Not to be rude or anything, but External RAIDs individual to the user is not really a solid soulution. It may work for 1-2 People working on one project at a time. But it just does not scale. What if someone needs to acces files of that project? they move the raid or plug their laptop on a differen workspace? Not really a great soulution IMO.
Like you say in the last part having a NAS with maybe a bit of room to grow sso 100TB might be the best option that way everyone can access the data and work accross projects. And more importantly it would offer work from a different place in the office or even work from home.
Yea with tape the compressed nr are very missleading. Thats a best case scenario where the files compress 2:1 with TAR+gzip which it literallly never does. Bestcase I have seen was 1.2:1 on a folder consisting of config files. Basically nothing nowdays is compressable you will interact with, except textfiles depending on format. So its best to always asume the raw space as the space you get
Human error is the biggest factor.
You edit a file, do you directly copy it over? Probably not, so when is it time to copy over? Maybe you remember maybe you don’t.
Ohh you Deleted a File? Did you delete it on the other one aswell? No, well now we get into the rabbit hole of dependencies.
Sure you may be able to automate it via Rsync. But how often? once a day? once a month? what happens if a Drive writes faulty data and does not tell you? Well now you copied it over in the hopes it is not broken.
You want to retrive a file because you accidentially deleted it, well that file has been sitting there a long time, its corrupted now.
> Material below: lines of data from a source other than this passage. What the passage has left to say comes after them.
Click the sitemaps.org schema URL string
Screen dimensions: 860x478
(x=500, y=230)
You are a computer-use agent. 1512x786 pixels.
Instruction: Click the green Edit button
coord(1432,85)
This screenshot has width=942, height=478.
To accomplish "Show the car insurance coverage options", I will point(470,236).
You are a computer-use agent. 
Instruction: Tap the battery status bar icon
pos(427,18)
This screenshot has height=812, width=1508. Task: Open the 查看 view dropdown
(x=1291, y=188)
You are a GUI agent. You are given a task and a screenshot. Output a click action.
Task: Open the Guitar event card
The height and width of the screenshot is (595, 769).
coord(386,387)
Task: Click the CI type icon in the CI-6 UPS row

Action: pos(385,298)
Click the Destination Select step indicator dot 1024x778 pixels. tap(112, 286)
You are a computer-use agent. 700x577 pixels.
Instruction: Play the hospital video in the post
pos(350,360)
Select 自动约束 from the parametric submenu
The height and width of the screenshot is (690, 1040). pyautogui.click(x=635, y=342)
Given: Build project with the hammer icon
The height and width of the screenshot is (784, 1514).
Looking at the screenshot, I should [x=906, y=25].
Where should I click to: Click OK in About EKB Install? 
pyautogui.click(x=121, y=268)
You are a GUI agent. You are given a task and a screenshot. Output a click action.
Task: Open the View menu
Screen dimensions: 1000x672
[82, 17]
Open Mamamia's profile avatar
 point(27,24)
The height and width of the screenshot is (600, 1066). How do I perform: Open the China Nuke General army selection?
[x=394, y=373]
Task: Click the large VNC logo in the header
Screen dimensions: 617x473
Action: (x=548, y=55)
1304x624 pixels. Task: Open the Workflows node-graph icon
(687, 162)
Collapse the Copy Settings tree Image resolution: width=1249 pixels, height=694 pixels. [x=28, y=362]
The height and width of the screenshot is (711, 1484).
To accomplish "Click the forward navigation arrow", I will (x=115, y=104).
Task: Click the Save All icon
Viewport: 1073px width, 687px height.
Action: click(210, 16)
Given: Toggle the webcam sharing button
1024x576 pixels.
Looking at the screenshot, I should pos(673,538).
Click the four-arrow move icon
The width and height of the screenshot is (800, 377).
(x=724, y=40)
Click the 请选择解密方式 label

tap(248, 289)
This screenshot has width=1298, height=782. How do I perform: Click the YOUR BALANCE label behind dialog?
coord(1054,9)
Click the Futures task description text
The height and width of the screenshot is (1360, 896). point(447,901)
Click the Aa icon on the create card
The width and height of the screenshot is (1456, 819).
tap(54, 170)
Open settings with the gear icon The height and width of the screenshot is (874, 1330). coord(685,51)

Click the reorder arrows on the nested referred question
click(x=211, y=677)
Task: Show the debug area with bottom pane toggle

But it has never told you it is and you have no redundancy to correct errors.
Theres many more reasons just copying it is not a good Idea those are just some examples. Theres also Raid soulutions to accommodate mixed drive sizes like Unraid does. And yes it costs money but with Snapraid and Merger FS you can do the same thing for free.
Sure it maybe more effort but the question should be how much is your data worth and are you able to lose it? And what does it cost you to get it back again.